Their ancestry cannot be traced, and many of them are stateless. There is a romantic legend about the origins of the Bajau. According to the legend, a princess from Johor, Malaysia, was washed away in a flood. Her father sent people to search for her and ordered them to find her before returning. However, the men could not find the princess and therefore had to stay by the sea, eventually becoming the ancestors of the Bajau.
Statelessness has resulted in the Bajau lacking Malaysian national citizenship and being unable to live on land. Like nomads roaming the vast grasslands, the Bajau have been wandering the seas between Malaysia, the Philippines, and Indonesia for thousands of years. With no nationality and an unknown origin, they are forever drifting on the sea. A wooden boat called "Lepa," with a narrow body and high bow, or a tall wooden house built on the shore, serves as their home for survival.
Diving is a daily routine for the Bajau, and they deliberately pierce their eardrums at a young age to reduce the pain caused by water pressure when diving. They can dive more than 30 meters below sea level to catch fish, pearls, and sea cucumbers. When diving, they wear hand-carved wooden goggles with glass lenses and carry harpoons made from scrap materials from boats.
Bajau women like to apply a white powder called "burak" or "borak," made from seaweed, rice, and spices, to their faces as sunscreen. It is very effective against the strong UV rays in the tropical area.
During my journey to the Bajau community, the boat sailed further into the sea, and the surrounding islands began to disappear on the horizon. Suddenly, huts started to appear, and the sailors pointed to a house not far away and shouted across the bow, "Bajau!" "Bajau!" Before we could respond, nearly ten small leaf-shaped wooden boats rapidly paddled towards us. As they approached our boat, they scrambled to grab the hull as if they could jump into our boat with a single leap. They held onto our boat but did not board, as if there was a tacit agreement among them. They began to beg for food, and the food distribution felt more like a robbery.
I gave the children a few “layered cakes,” which are traditional Malay pastries shaped in many layers. Surprisingly, when I handed them over, the older children gave them to the younger ones, who peeled them off layer by layer and shared with the others.
However, when I explored further into the community, the life of the Bajau people seemed different from the state of displacement I had imagined. They have built a village on the island; their children no longer need to endure the 'torture' of pierced eardrums, and their daily life shows signs of civilization.
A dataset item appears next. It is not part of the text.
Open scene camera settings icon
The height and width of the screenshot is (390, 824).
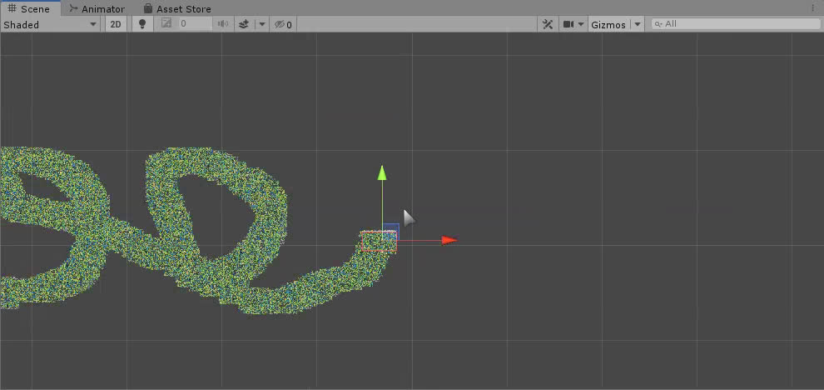pos(569,24)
Since the Bajau community is located in the bordering areas of various countries, the Bajau wandering at sea have been in conflict with these countries in recent decades. To avoid disputes and protect their marine resources, the governments have forced them to settle ashore. As a result, fewer Bajau continue to live on traditional boats, and the population of sea nomads is decreasing.
Nowadays, the Bajau have villages, sheep, and even schools. With the invasion of tourism, the Bajau have also started to sell fish to tourists at high prices, and children have learned to ask tourists for food. After eating, the plastic packaging is thrown directly into the sea. After interacting with the outside world, the Bajau people have adopted these “plastic world” habits and damaged their local environment. Therefore, is the intervention of civilization a benefit or a distraction for them?
I think it is the latter. Although there is a school here, these Bajau children only attend school for a month and then return home, continuing to live as fishermen. Meanwhile, visitors from civilized societies flock to the area, disrupting the Bajau's quiet and isolated lives. These photos were taken before 2017.